Opponents of Buhari point to the recent high-profile arrests of Olisa Metuh, national spokesman for the opposition People’s Democratic Party, and Sambo Dasuki, national security adviser to former president Goodluck Jonathan, as proof that the targets are unapologetically and overtly political. 

But the government has curtly dismissed those claims, claiming they are diverting attention from the real and serious crimes committed by the two men, who stand accused of involvement in stealing as much as $5.5 billion meant for military equipment to fight the Boko Haram insurgency in the north. 

“There is nothing political about the trial,” says Wilson Uwujaren, spokesman for the Economic and Financial Crimes Commission. “Have any of those arraigned in court claimed they have not committed the offenses for which they were charged?”

Some outsiders agree. If much of the blame for the corruption rot is going to the former government, they point out, it is because that is who was in charge of the bank accounts as the money mysteriously drained out of them.   

“People who occupied some position of trust in the previous government … have denied many Nigerians education, health, and risked the security of this country by misappropriating the funds meant to procure arms for the soldiers combatting Boko Haram insurgents,” says Adetokunbo Mumuni, executive director of the Socio-Economic Rights and Accountability Project, a human rights group. “They deserve to be prosecuted and jailed.” 

'Cautiously optimistic'

If the president’s tactics are dangerous, it may not be because of who he is prosecuting, but how.

While Mr.

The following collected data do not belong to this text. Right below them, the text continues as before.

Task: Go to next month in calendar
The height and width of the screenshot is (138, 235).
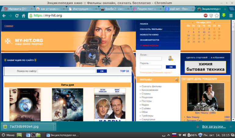Action: (x=214, y=23)
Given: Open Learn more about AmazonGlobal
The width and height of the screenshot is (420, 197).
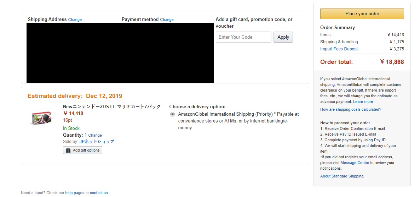Looking at the screenshot, I should coord(363,102).
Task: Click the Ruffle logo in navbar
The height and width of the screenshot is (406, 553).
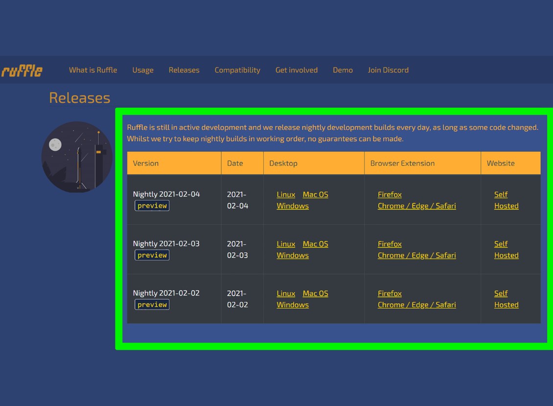Action: [22, 71]
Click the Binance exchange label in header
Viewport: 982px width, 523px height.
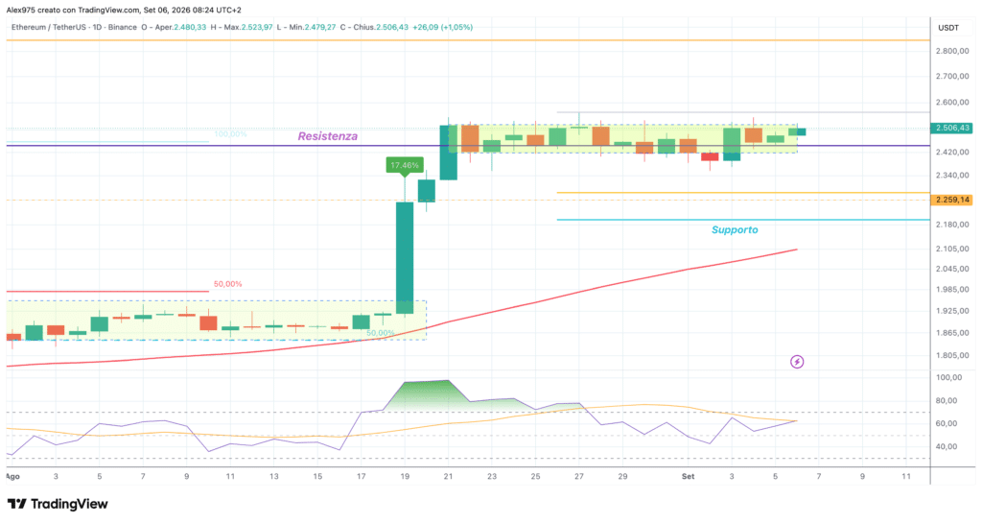coord(122,28)
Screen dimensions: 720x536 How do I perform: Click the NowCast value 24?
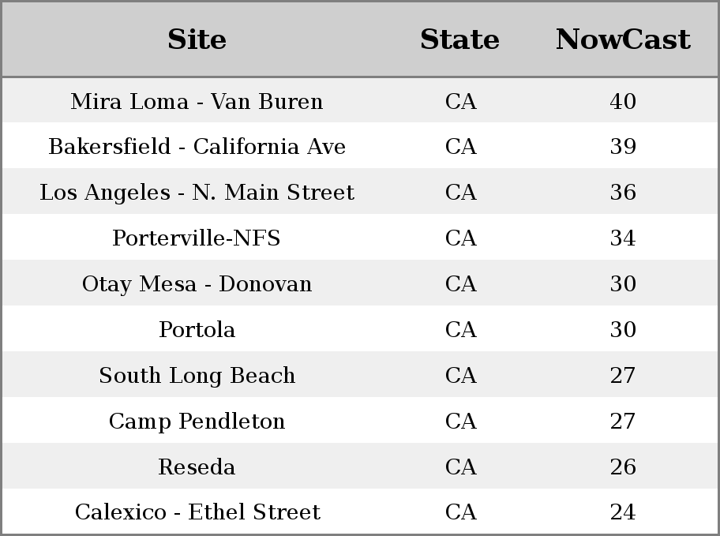click(x=623, y=512)
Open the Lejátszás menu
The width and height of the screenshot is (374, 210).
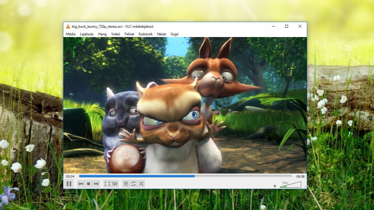tap(87, 34)
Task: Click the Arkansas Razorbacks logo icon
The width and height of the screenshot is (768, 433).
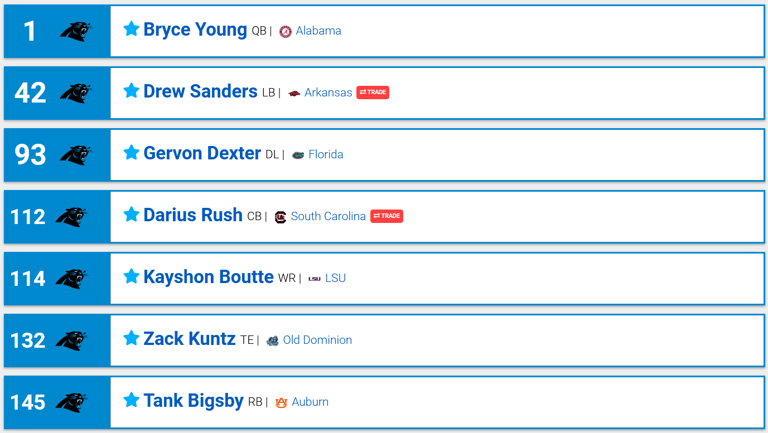Action: [x=294, y=94]
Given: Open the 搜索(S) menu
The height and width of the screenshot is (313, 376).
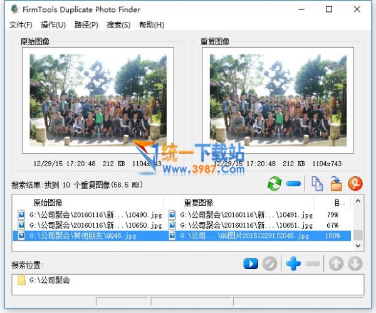Looking at the screenshot, I should coord(118,25).
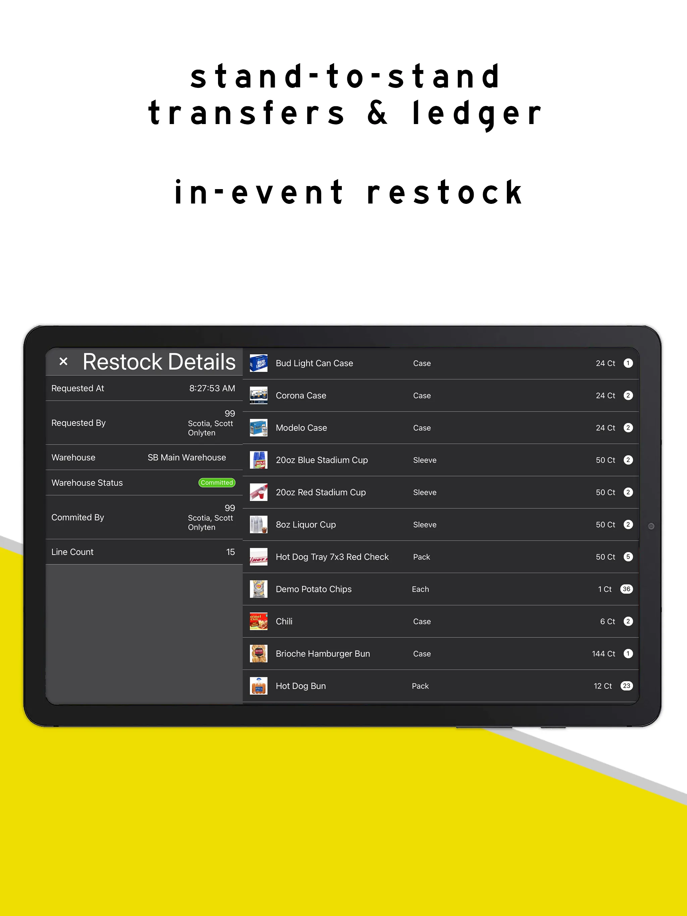
Task: Click the 20oz Red Stadium Cup icon
Action: (258, 492)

Dasuki, for example, was granted bail, has been held in jail without access to his lawyers since December, raising concerns that Buhari is slipping back into outlooks he held when he was a military dictator 30 years ago. 

“I cannot accept that human rights be subsumed under a war for corruption,” says Ebun Olu-Adegboruwa, a Lagos-based lawyer. “To say that people will no longer be granted bail in Nigeria because they are facing corruption charges is wrong.” 

Despite uncertainties over Buhari’s respect for judicial independence, the situation in Nigeria looks better than it has in years, says Samuel Kaninda, the West Africa coordinator for the international anti-corruption watchdog Transparency International. In the organization’s most recent survey of citizens’ perceptions of corruption – carried out largely before Buhari took office – three-quarters of Nigerians said they believed corruption had been on the rise in their country over the previous year, and 78 percent said they believed the government was doing a poor job of stopping it.

Now, he says, there is an increasing belief that the fight against corruption has a new weapon – political will. 

“We feel cautiously optimistic,” he says. “The first few steps have been in the right direction – now we must wait to see if the trend continues, and how the presidency handles cases of individuals not necessarily associated with the old regime.”